As we discussed in our report “Why Flash Wears Out and How To Make it Last Longer” SSDs are most commonly made from flash memory modules and have a finite number of times that they can be written to. The number of writes they can sustain is dependent partly on the type of flash used and increasingly on the software that the flash vendor applies to their technology.
Know Your Controller Vendor
The first step is to understand how much capacity of the SSD has been over-provisioned. Most enterprise flash vendors will set aside a certain amount of capacity that is hidden from the server or storage system that the SSD is being installed into. Referred to as over-provisioning, this extra memory is utilized to increase the life expectancy of the flash module. As we discuss in our article “The Cost of Over-Provisioning Flash Arrays” there is a balance though, as each % of storage that is allocated to over-provisioning raises the price per GB of what is already high cost, premium storage.
The next step in overcoming the flash durability challenge and making sure that not too much memory is allocated towards over-provisioning is analyzing the controller technology. This is the intelligence in the flash module that performs a variety of functions including managing writes. In our article “Improving SSD Performance Through Better Flash Management“, we discuss how controllers are becoming increasingly sophisticated and as a result, they can now improve flash write endurance beyond the flash manufacturers specifications.

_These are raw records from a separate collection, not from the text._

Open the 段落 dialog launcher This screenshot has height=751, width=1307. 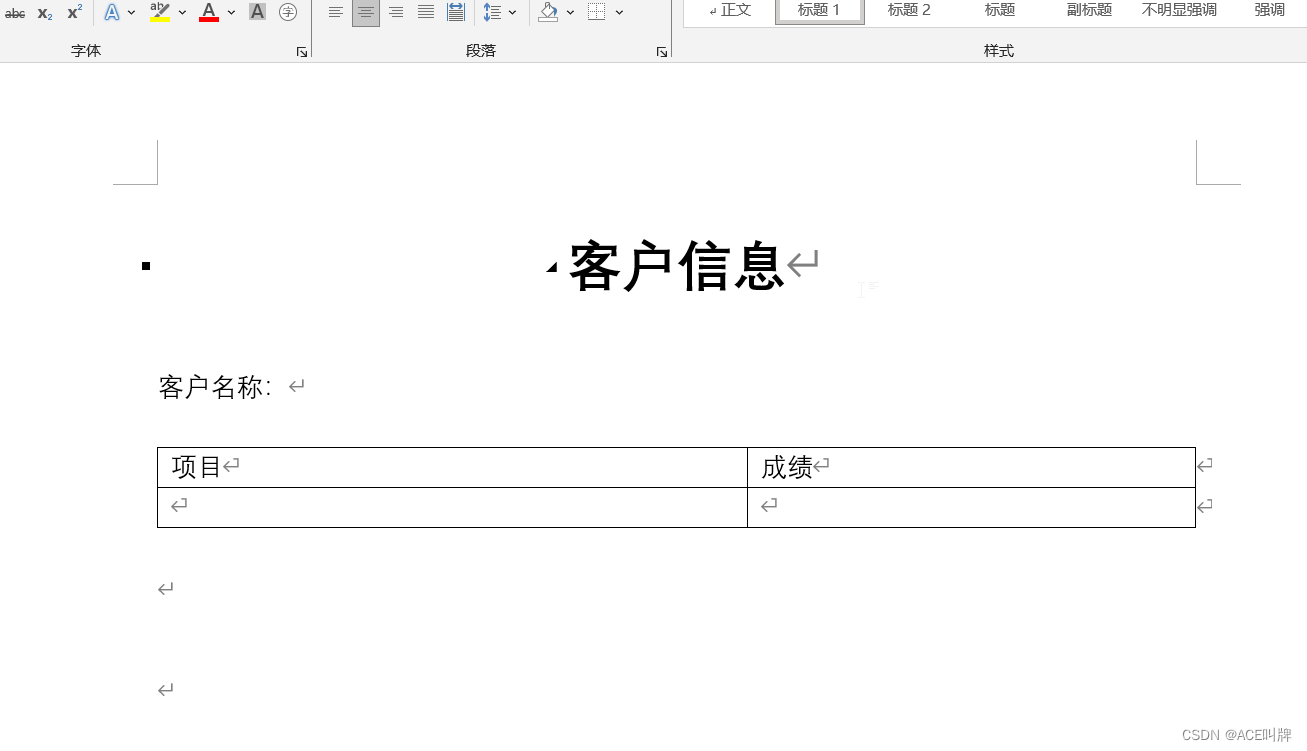[661, 50]
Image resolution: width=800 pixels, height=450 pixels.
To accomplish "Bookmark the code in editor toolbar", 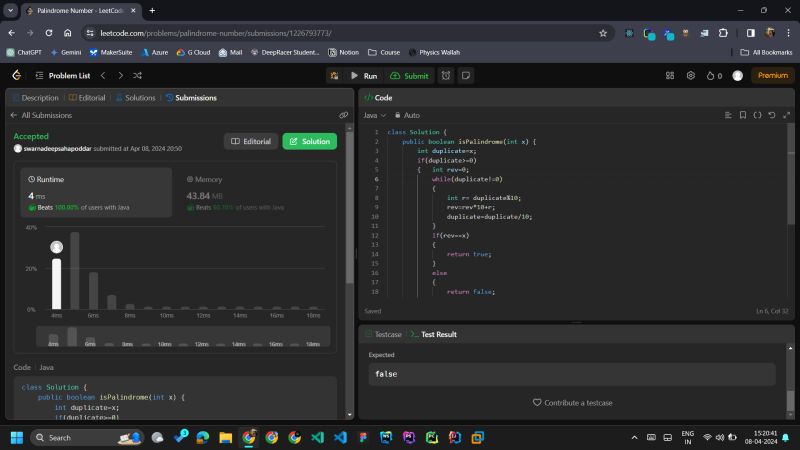I will coord(742,115).
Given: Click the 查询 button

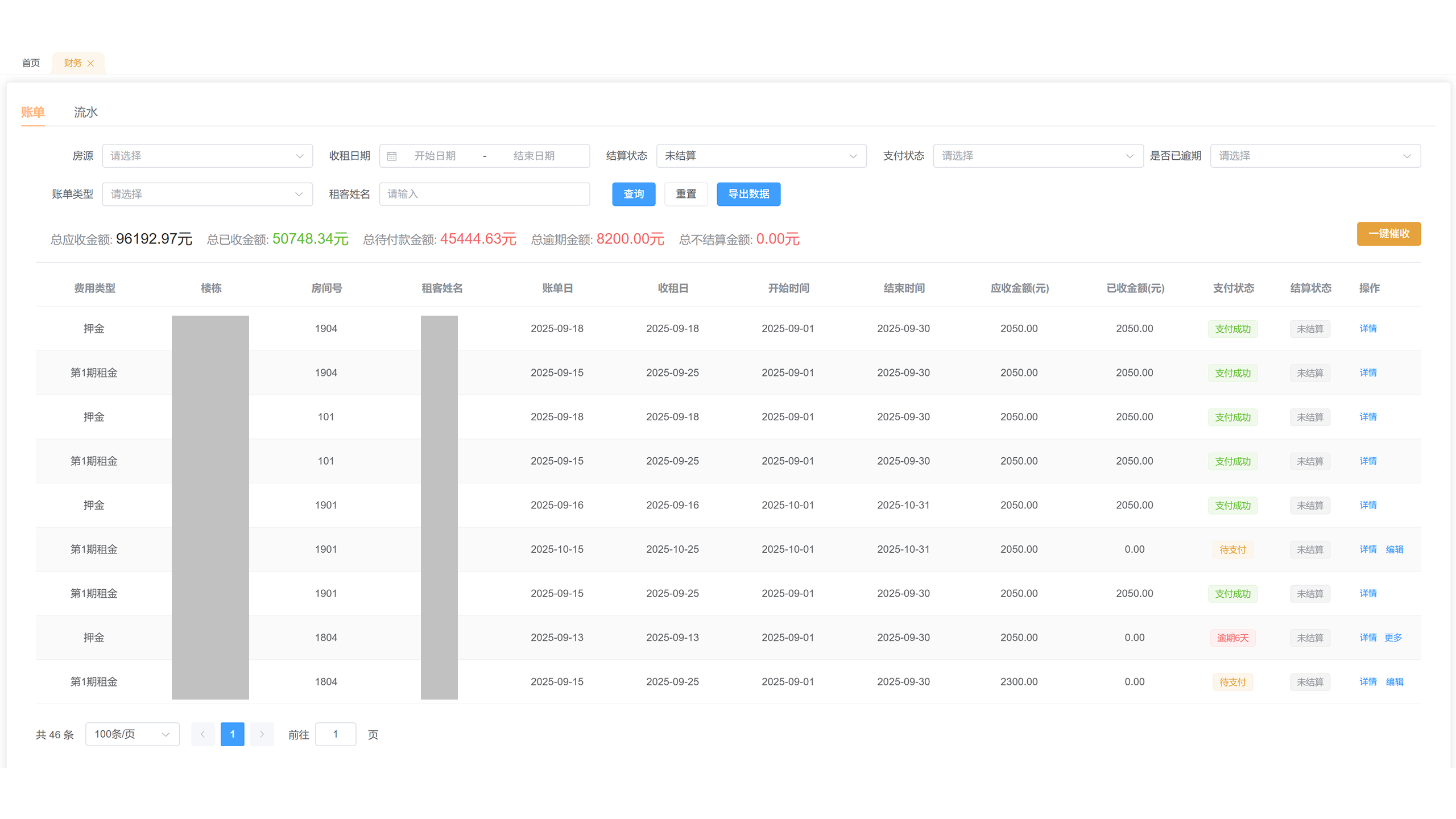Looking at the screenshot, I should pos(634,194).
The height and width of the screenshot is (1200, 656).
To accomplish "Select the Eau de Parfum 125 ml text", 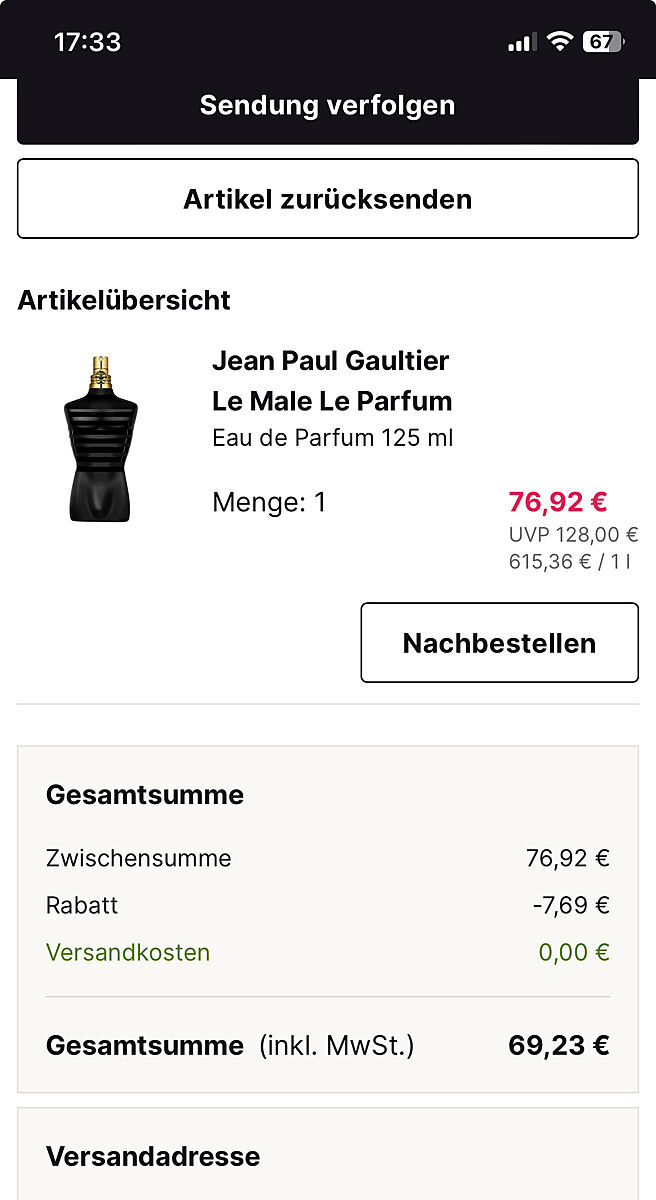I will click(x=332, y=438).
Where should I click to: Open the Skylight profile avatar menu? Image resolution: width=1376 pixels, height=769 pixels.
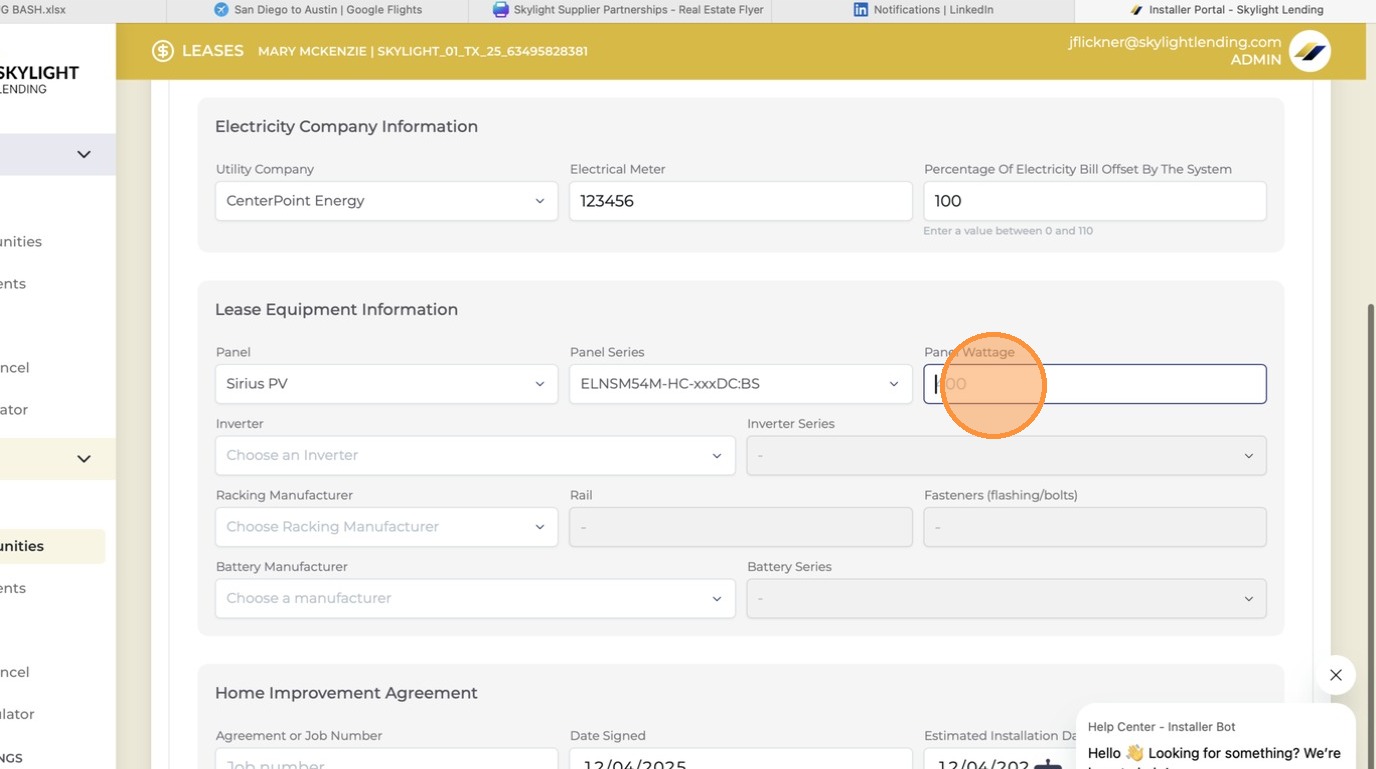click(x=1309, y=51)
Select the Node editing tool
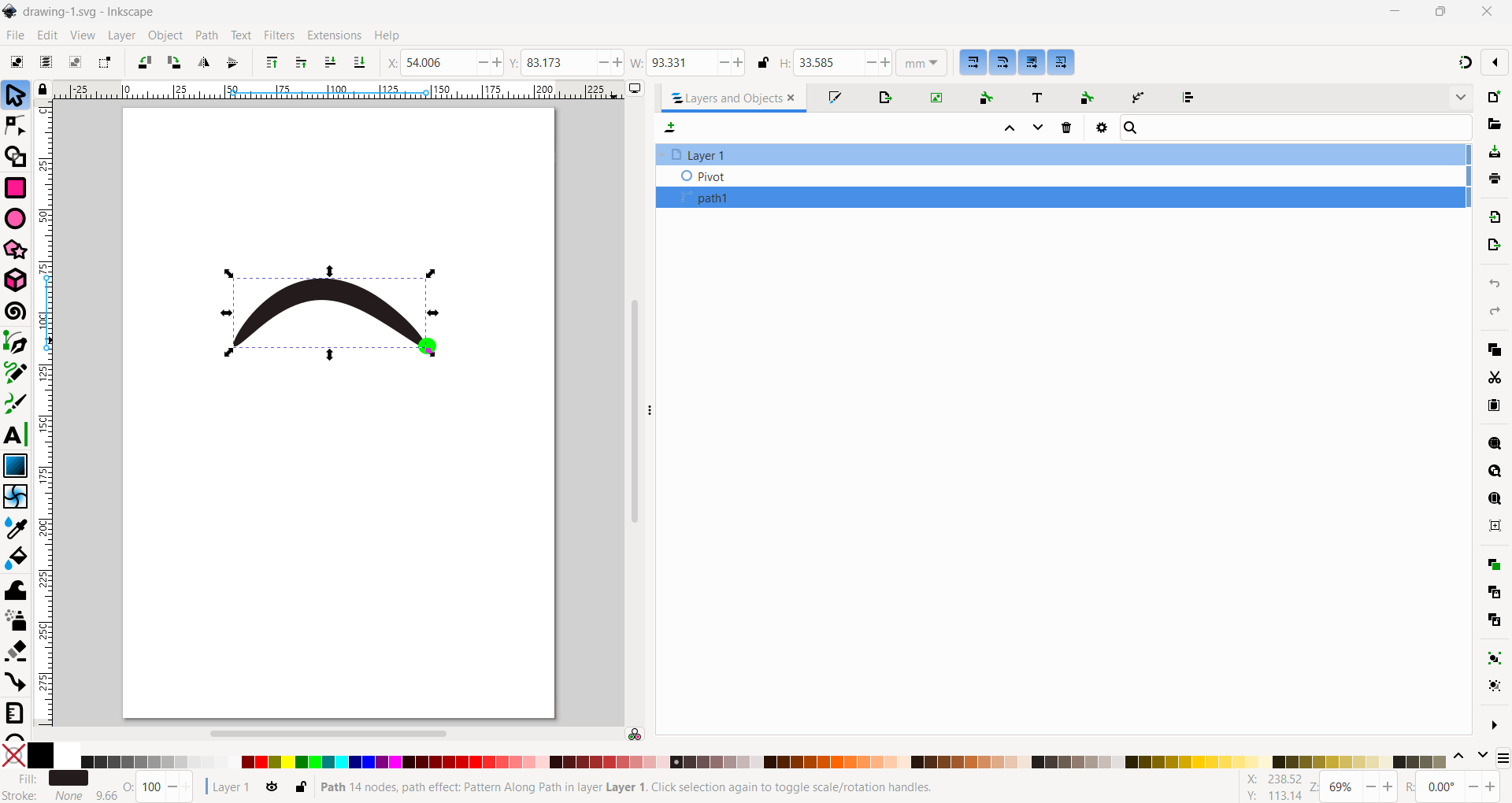 click(x=15, y=126)
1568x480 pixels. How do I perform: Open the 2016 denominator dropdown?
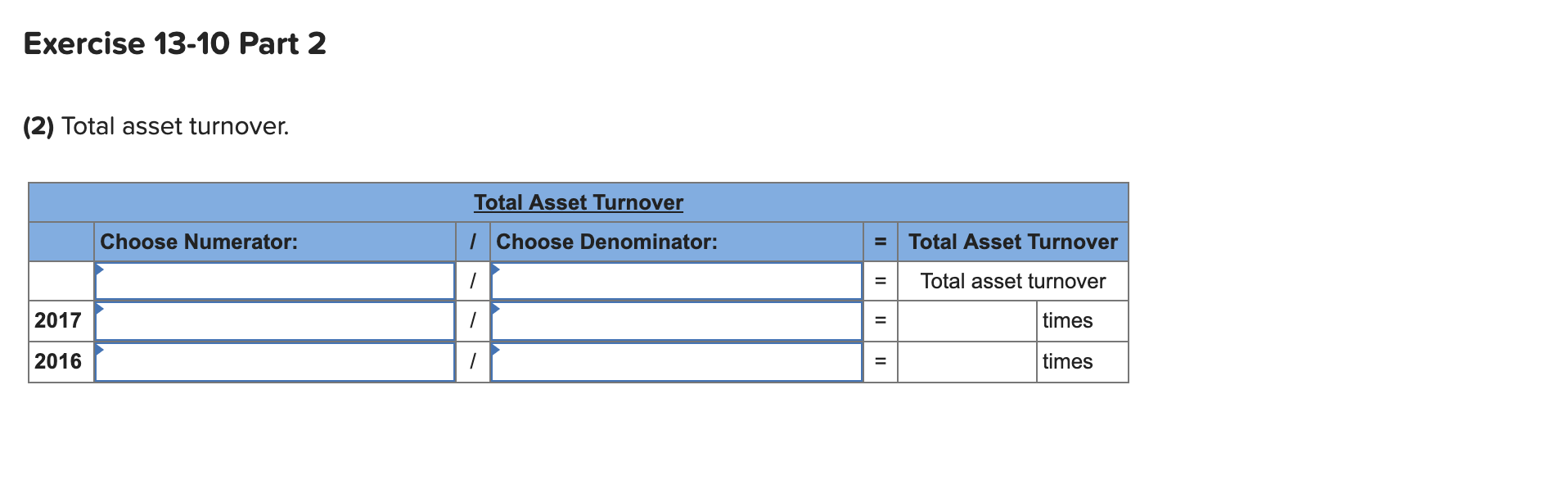[675, 360]
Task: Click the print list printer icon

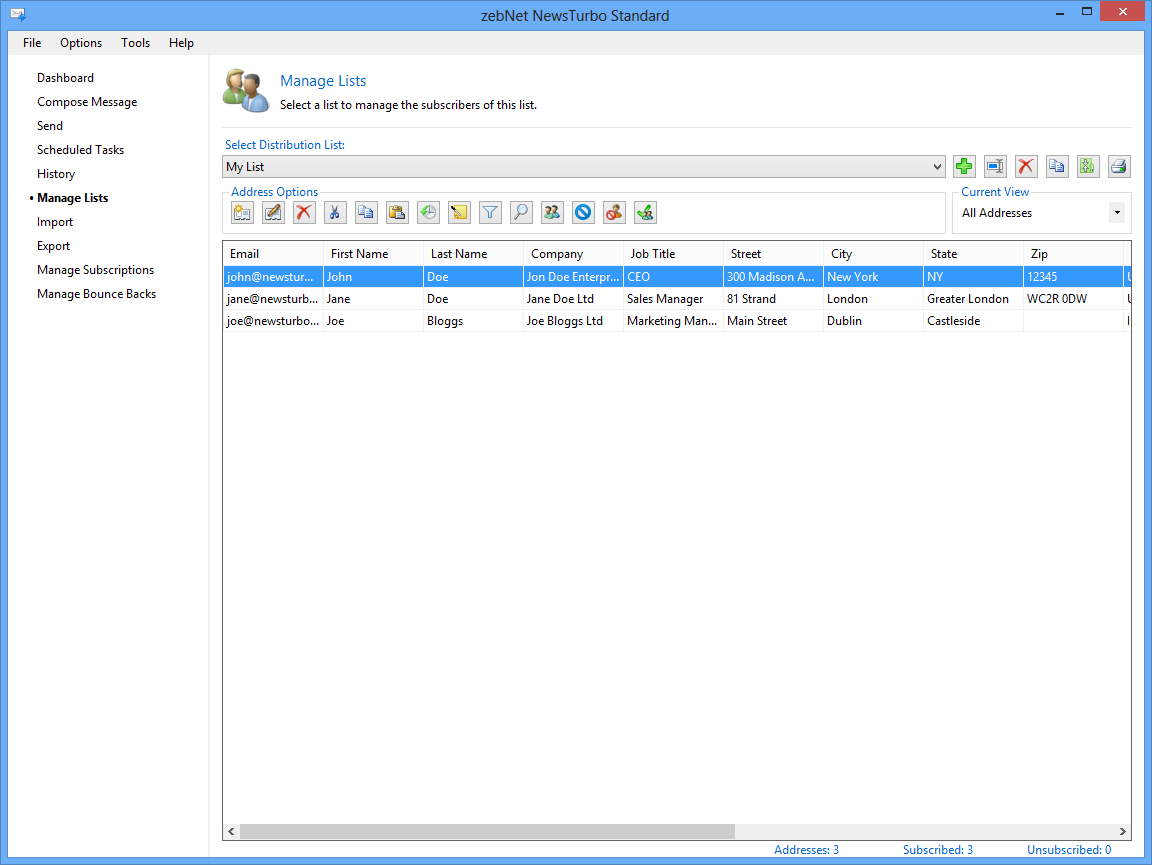Action: tap(1119, 167)
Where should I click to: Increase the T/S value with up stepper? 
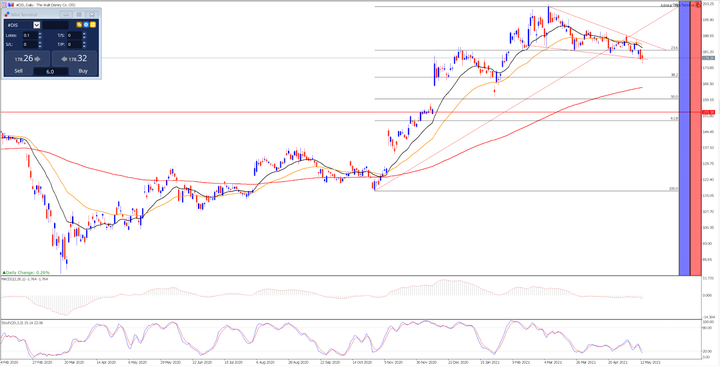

For example, some controllers can manipulate writes depending on I/O load so that they in effect, write “softer” to the flash and actually lower the write’s impact on the life of the flash.
The third step is to apply the same data protection best practices utilized for managing a HDD based storage system. In a server, this likely means mirroring SSDs or at the very least, only using the SSD as a read cache. In a storage system, this means using some form of RAID to protect against SSD failure. Like hard drives, SSD drives will eventually fail. The over-provisioning and advanced controller technologies described above help ensure that all the modules don’t fail at the same time. A traditional data protection technology makes sure that a single failure does not put data at risk.
The final step is to monitor the amount of life that the SSD or flash module has remaining. Most flash and SSD vendors have a way to report flash life utilization. In fact, many storage system vendors are putting a flash life indicator into their storage management GUI. Make sure the vendor you select includes this metric and that you understand how to capture this important statistic. As a rule of thumb, flash should be replaced during the next maintenance window as soon as it falls below 20% life left.
In a heavy flash environment, monitoring should at least be a weekly task, in a less flash heavy environment, every two weeks should suffice. It is also important not to wait until you are two years into your flash implementation to start monitoring drive life. While most vendors rate their flash life in years, as we discuss in the video below, flash life is really more like tire treads. The more you drive, or in our case write data, the sooner the flash will wear out.
The reality is flash can be more reliable than HDDs and certainly more predictable. Achieving better reliability requires knowing how much of the flash is allocated to over-provisioning, who is the manufacturer of the flash controller and what does that controller manufacturer do to increase flash durability? Better predictability requires setting procedures to ensure that flash is wearing out at the correct rate and being prepared when it needs to be replaced.